A Life in the Slow Lane

In which case we will have everything on your menu

We’ve decided that Camping Desini Beach is one of the most idyllic spots in which we have ever stayed, at least at this time of year. I suspect that in a month or two there will be no room to moveon either the campsite or the beach and the tranquil nature of the bay, with the resident fisherman chugging his way to sea a few times a day, will have disappeared for the summer season.

There is some evidence for this. We have a met an English couple who have come to this site for the last 19 years!! They told us that by the end of May all of the main spaces are filled with an international group who reserve the same spots every year. Basil is apparently in a German couples’ pitch.

It is so idyllic there is a temptation to do nothing but sit, stare out into the bay and listen to the gentle gurgle of the water. But that will not do, at least not today. Sarah had our washing to do, which for some reason took the machines more than two hours to complete this morning and we decided to walk to the nearest sizeable habitation – two cats, a donkey and a stray dog – to pick up a few supplies and, if we could locate one, have lunch in a taverna.

The roads leading out of this little backwater, as you can imagine, are pretty quiet, so walking on them with the dogs is fairly relaxing. We had a short, sharp climb before we descended to another, adjacent inlet a couple of miles away.

This little inlet, on which the main settlement is Nydri, is altogether more commercial than Desimi Beach. There are hundreds of yachts mored along the shore many of them belonging to Sail Ionian, a yacht charter company where Europeans charter boats to spend the summer sailing in this lovely area.

Yachts

Our intention was not to go as far as Nydri which is more than four miles away, but to explore the first little settlement on the shore, called Vlicho. First we headed for what Google Maps described as a supermarket, but which turned out to be a small, dark, dusty room with a few random supplies, which reminded me of grocers’ shop in my childhood. We picked up some fruit and then headed to look for a taverna.

Unfortunately all of them seemed to be closed until we walked past a small restaurant where an elderly lady was vacuuming. We walked past, thinking it too was closed, and came across a bakery. Sarah suggested just getting something from the bakery but I said I would just pop back and see if the taverna was open. I stuck my head round the door and the lady, who it transpired spoke virtually no English, seemed to understand what I was asking and indicated that her restaurant was indeed open for business.

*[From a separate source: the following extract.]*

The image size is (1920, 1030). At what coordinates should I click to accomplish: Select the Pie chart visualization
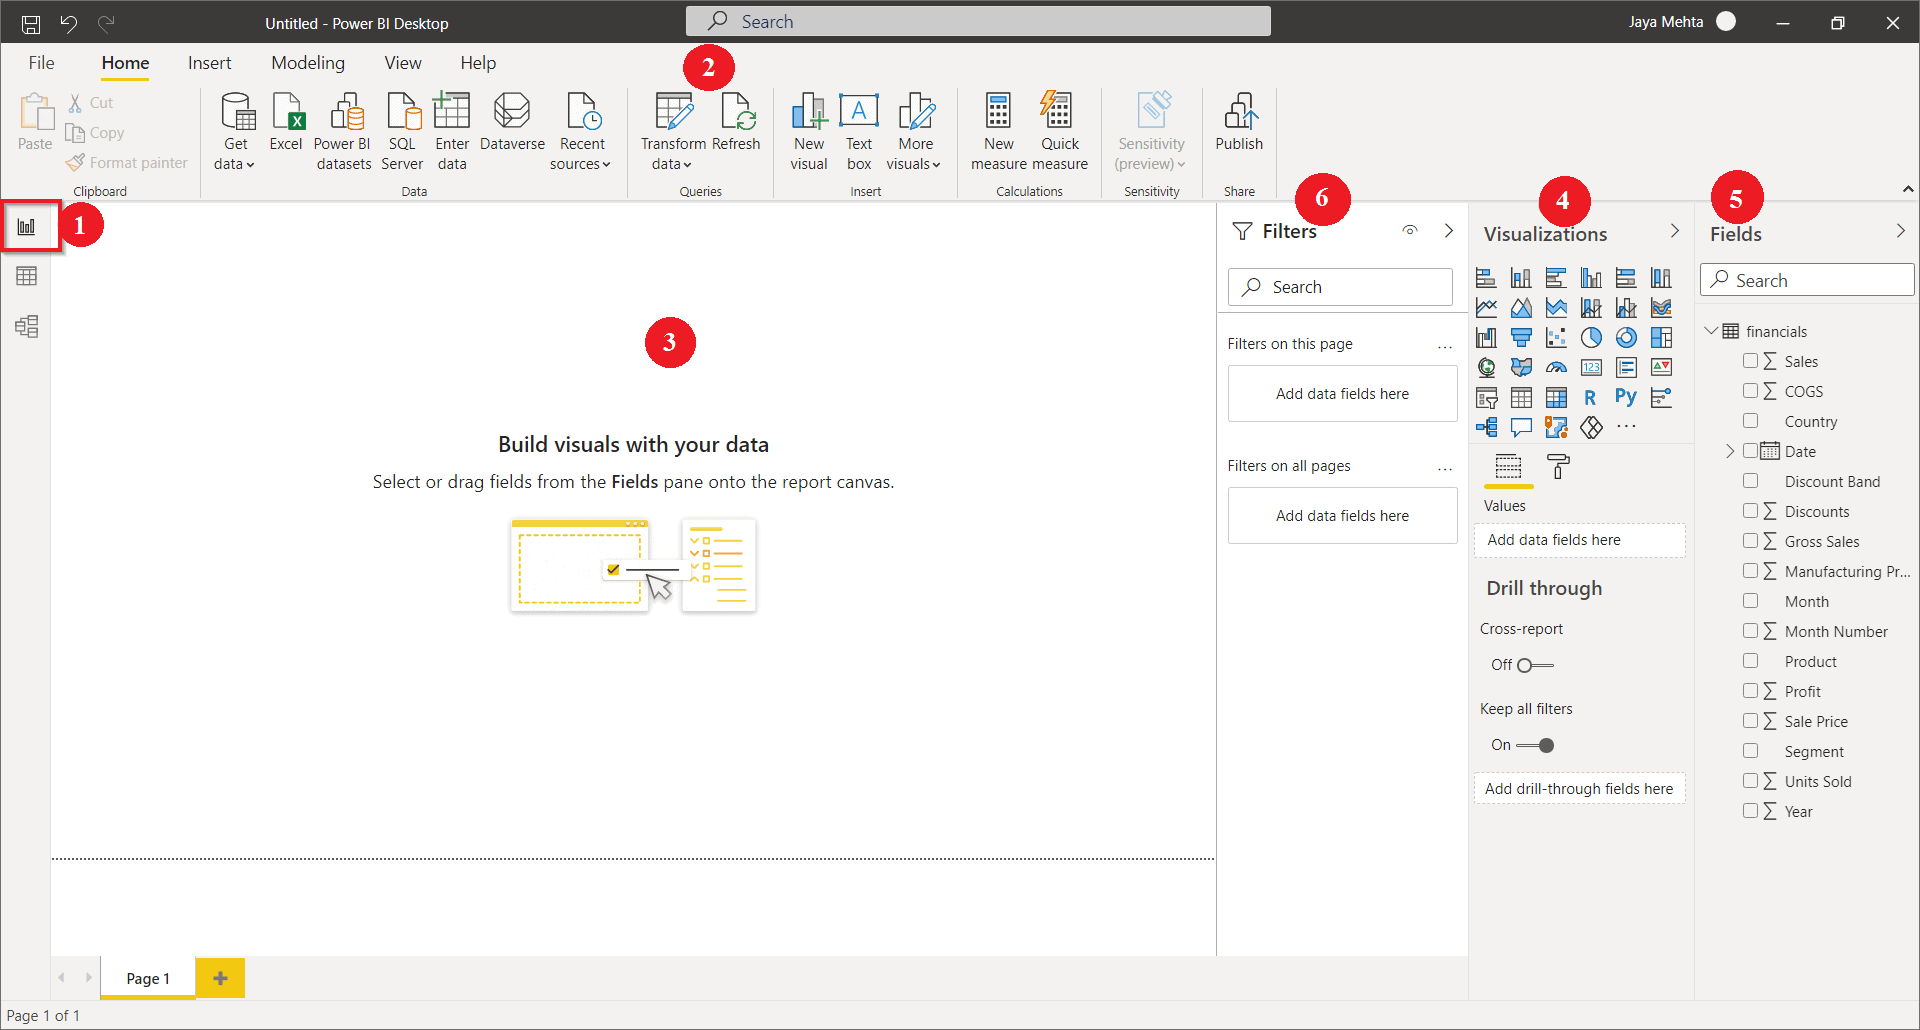pyautogui.click(x=1591, y=338)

The prime spot in the restaurant

Once we and the dogs were seated I asked for the menu. She beckoned me over to the kitchen and opened two pots – one containing what looked like beef stew and the other rice. Since Sarah is a pescetarian my heart sank. Scrambling for Google translate I typed out that Sarah didn’t eat any meat. No problem. She reached into her refrigerator and produced a plastic container full of stewed artichokes, beans and some unidentifiable greens.

The main menu

We told her that in which we would order everything on her considerable menu and it duly arrived with bread and some palatable white wine. To be fair my beef stew was excellent – I think Sarah’s was a little on the bland side.

The large vegetarian section of the menu

After we had finished our first course the lady produced a sophisticated desert of apple sprinkled with cinnamon and two unpeeled oranges. Having polished off the delicious oranges we paid a tiny bill and departed.

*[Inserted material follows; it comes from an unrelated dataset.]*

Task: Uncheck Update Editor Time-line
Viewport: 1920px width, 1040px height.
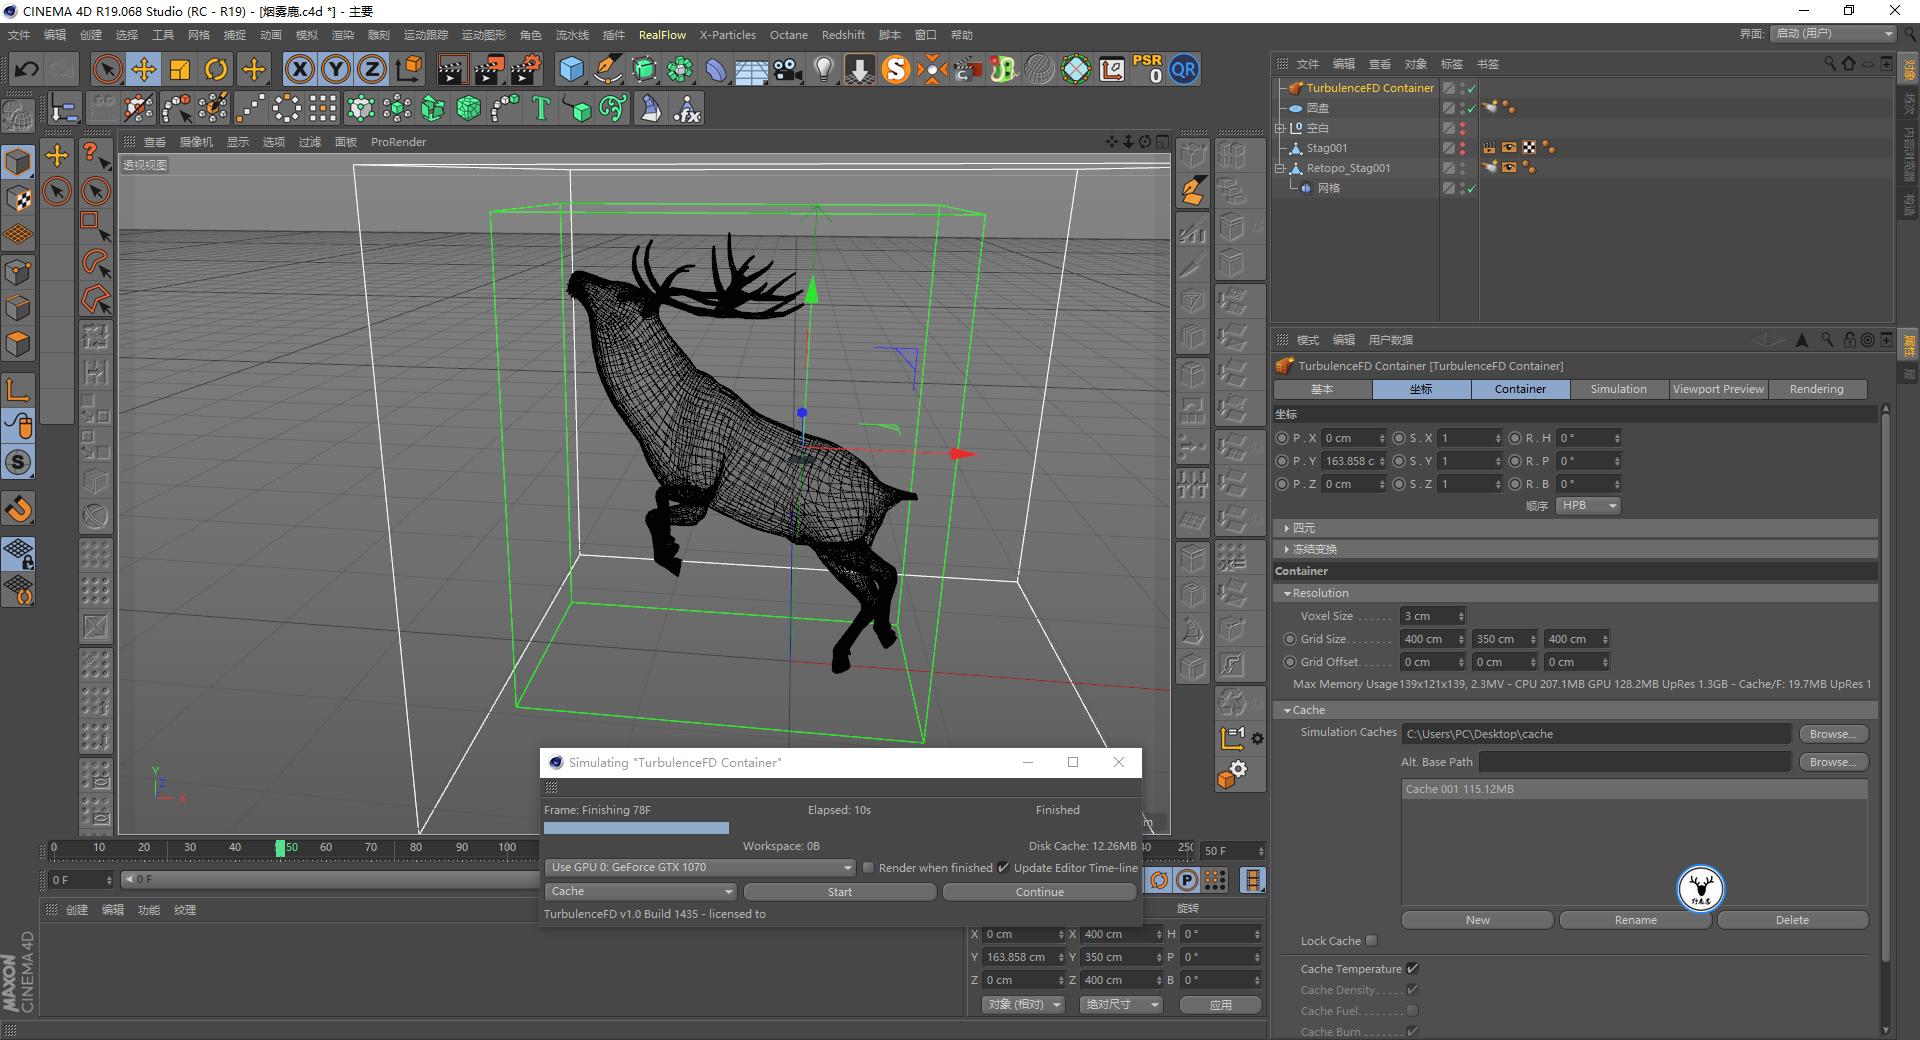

Sarah was still hankering for something from the baker so I purchased what turned out to be two huge slices of baklava and we sat eating it, with honey literally dripping from our fingers, looking over the harbour.

Our return journey was not quite as smooth as our outward one. We thought we had seen a track which would shortcut the road. Initially we followed the water’s edge, but when the track petered out we were forced to wade, me carrying Melek, through deep swathes of wild flowers dripping with bees. We once again found a track only to be greeted by a creek across which someone had built a causeway of loose stones. Unfortunately while I was crossing one of the stones gave way under my not inconsiderable weight and my heavy rucksack pulled me over backwards and left me tharwalted*.

Me – tharwalted

No damage done, except to my pride, I untangled myself from my rucksack and struggled to my feet, my clothes dotted with stinky mud. Nevertheless the essentially supplies I had carried home mean we will be stay here another two or three days if we wish.

* Tharwalted is a Lincolnshire dialect word which describes a sheep that has become stranded on its back – As in “that sheep’s tharwalted”!